## Exercise input
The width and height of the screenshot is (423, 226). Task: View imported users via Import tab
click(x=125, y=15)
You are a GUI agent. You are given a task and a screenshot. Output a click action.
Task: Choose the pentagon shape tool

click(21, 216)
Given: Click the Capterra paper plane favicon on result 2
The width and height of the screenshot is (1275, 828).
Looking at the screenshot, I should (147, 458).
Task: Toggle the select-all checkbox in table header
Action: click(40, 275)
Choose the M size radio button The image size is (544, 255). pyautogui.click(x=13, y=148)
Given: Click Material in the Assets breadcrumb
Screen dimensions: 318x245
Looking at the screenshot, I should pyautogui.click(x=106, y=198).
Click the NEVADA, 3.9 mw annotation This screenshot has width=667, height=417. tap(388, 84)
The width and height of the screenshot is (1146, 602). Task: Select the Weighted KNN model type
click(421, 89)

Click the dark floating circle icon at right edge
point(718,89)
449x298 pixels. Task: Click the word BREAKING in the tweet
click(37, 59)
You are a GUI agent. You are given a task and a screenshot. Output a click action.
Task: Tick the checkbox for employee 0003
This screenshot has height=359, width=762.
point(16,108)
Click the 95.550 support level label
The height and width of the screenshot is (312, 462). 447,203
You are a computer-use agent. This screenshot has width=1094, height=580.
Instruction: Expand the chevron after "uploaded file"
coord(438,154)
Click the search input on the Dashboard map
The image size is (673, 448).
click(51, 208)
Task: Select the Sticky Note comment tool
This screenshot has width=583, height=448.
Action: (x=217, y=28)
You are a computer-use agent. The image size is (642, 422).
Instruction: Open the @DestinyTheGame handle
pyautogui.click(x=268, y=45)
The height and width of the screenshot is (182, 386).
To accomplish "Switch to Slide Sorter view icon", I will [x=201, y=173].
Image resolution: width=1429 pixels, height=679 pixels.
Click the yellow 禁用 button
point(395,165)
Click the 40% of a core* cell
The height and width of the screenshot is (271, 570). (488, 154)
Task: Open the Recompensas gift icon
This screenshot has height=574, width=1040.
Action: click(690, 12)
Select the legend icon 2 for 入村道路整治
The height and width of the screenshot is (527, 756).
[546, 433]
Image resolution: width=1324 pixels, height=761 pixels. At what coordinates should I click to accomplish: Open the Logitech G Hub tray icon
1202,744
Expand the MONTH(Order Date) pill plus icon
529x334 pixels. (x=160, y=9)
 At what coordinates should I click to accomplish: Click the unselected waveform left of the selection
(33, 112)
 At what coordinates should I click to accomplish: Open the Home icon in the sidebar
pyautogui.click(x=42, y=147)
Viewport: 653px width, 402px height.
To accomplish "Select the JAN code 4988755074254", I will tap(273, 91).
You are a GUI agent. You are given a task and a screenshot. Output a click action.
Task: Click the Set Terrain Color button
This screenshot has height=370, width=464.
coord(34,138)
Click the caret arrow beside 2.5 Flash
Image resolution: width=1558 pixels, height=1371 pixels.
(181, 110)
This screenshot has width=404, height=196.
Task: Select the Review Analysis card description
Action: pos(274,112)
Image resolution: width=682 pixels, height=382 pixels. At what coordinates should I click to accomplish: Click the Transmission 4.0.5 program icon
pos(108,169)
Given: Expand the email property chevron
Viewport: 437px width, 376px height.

## Given instruction
Return every line of the records above with no changes.

## Reply to the task
The width and height of the screenshot is (423, 226). Task: View imported users via Import tab
click(x=125, y=15)
You are a GUI agent. You are given a task and a screenshot. Output a click action.
Task: Choose the pentagon shape tool

click(21, 216)
Given: Click the Capterra paper plane favicon on result 2
The width and height of the screenshot is (1275, 828).
Looking at the screenshot, I should (147, 458).
Task: Toggle the select-all checkbox in table header
Action: click(40, 275)
Choose the M size radio button The image size is (544, 255). pyautogui.click(x=13, y=148)
Given: Click Material in the Assets breadcrumb
Screen dimensions: 318x245
Looking at the screenshot, I should pyautogui.click(x=106, y=198).
Click the NEVADA, 3.9 mw annotation This screenshot has width=667, height=417. tap(388, 84)
The width and height of the screenshot is (1146, 602). Task: Select the Weighted KNN model type
click(421, 89)

Click the dark floating circle icon at right edge
point(718,89)
449x298 pixels. Task: Click the word BREAKING in the tweet
click(37, 59)
You are a GUI agent. You are given a task and a screenshot. Output a click action.
Task: Tick the checkbox for employee 0003
This screenshot has height=359, width=762.
point(16,108)
Click the 95.550 support level label
The height and width of the screenshot is (312, 462). 447,203
You are a computer-use agent. This screenshot has width=1094, height=580.
Instruction: Expand the chevron after "uploaded file"
coord(438,154)
Click the search input on the Dashboard map
The image size is (673, 448).
click(51, 208)
Task: Select the Sticky Note comment tool
This screenshot has width=583, height=448.
Action: (x=217, y=28)
You are a computer-use agent. The image size is (642, 422).
Instruction: Open the @DestinyTheGame handle
pyautogui.click(x=268, y=45)
The height and width of the screenshot is (182, 386).
To accomplish "Switch to Slide Sorter view icon", I will [x=201, y=173].
Image resolution: width=1429 pixels, height=679 pixels.
Click the yellow 禁用 button
point(395,165)
Click the 40% of a core* cell
The height and width of the screenshot is (271, 570). (488, 154)
Task: Open the Recompensas gift icon
This screenshot has height=574, width=1040.
Action: click(690, 12)
Select the legend icon 2 for 入村道路整治
The height and width of the screenshot is (527, 756).
[546, 433]
Image resolution: width=1324 pixels, height=761 pixels. At what coordinates should I click to accomplish: Open the Logitech G Hub tray icon
1202,744
Expand the MONTH(Order Date) pill plus icon
529x334 pixels. (x=160, y=9)
 At what coordinates should I click to accomplish: Click the unselected waveform left of the selection
(33, 112)
 At what coordinates should I click to accomplish: Open the Home icon in the sidebar
pyautogui.click(x=42, y=147)
Viewport: 653px width, 402px height.
To accomplish "Select the JAN code 4988755074254", I will tap(273, 91).
You are a GUI agent. You are given a task and a screenshot. Output a click action.
Task: Click the Set Terrain Color button
This screenshot has height=370, width=464.
coord(34,138)
Click the caret arrow beside 2.5 Flash
Image resolution: width=1558 pixels, height=1371 pixels.
(181, 110)
This screenshot has width=404, height=196.
Task: Select the Review Analysis card description
Action: pos(274,112)
Image resolution: width=682 pixels, height=382 pixels. At what coordinates should I click to accomplish: Click the Transmission 4.0.5 program icon
pos(108,169)
Given: Expand the email property chevron
Viewport: 437px width, 376px height.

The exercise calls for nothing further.